Authors: Asst. Prof. Shewale N.K. & Dr. Bhandare U.;

LEVERAGING AI FOR FRAUD DETECTION AND PREVENTION IN THE BANKING AND FINANCIAL SECTOR

Abstract

The integration of Artificial Intelligence (AI) into the Indian banking and financial sector has revolutionized fraud detection and prevention strategies. As digital transactions surge, financial frauds such as identity theft, phishing, and cybercrimes have become increasingly sophisticated. Traditional fraud detection methods often fail to identify evolving fraudulent patterns effectively. AI-driven solutions, including machine learning (ML), natural language processing (NLP), and predictive analytics, provide enhanced security by detecting anomalies and preventing fraud in real time.
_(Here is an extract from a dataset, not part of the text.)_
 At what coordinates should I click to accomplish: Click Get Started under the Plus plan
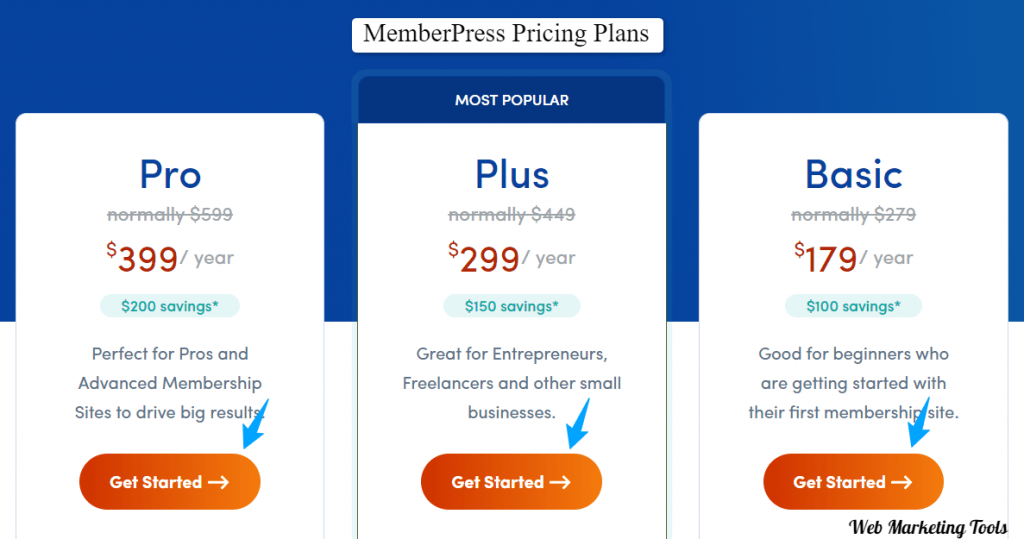point(511,482)
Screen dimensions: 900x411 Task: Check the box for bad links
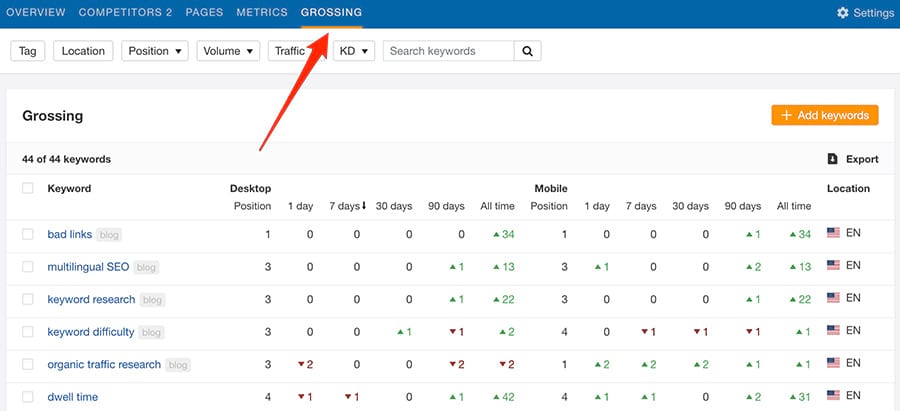click(x=28, y=235)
This research delves into AI’s role in safeguarding financial transactions in India by analysing its effectiveness, challenges, and implementation strategies. A mixed-method approach is used, incorporating industry reports, case studies, and expert interviews. Findings indicate a substantial decline in fraudulent activities in banks that have adopted AI-driven solutions, improved transaction monitoring, and heightened customer trust. However, challenges such as regulatory compliance, data privacy concerns, and high implementation costs persist. Addressing these issues requires a balanced approach that combines AI-driven innovations with robust security frameworks. The study concludes with recommendations to enhance AI adoption in financial fraud prevention, ensuring a secure and trustworthy banking environment in India.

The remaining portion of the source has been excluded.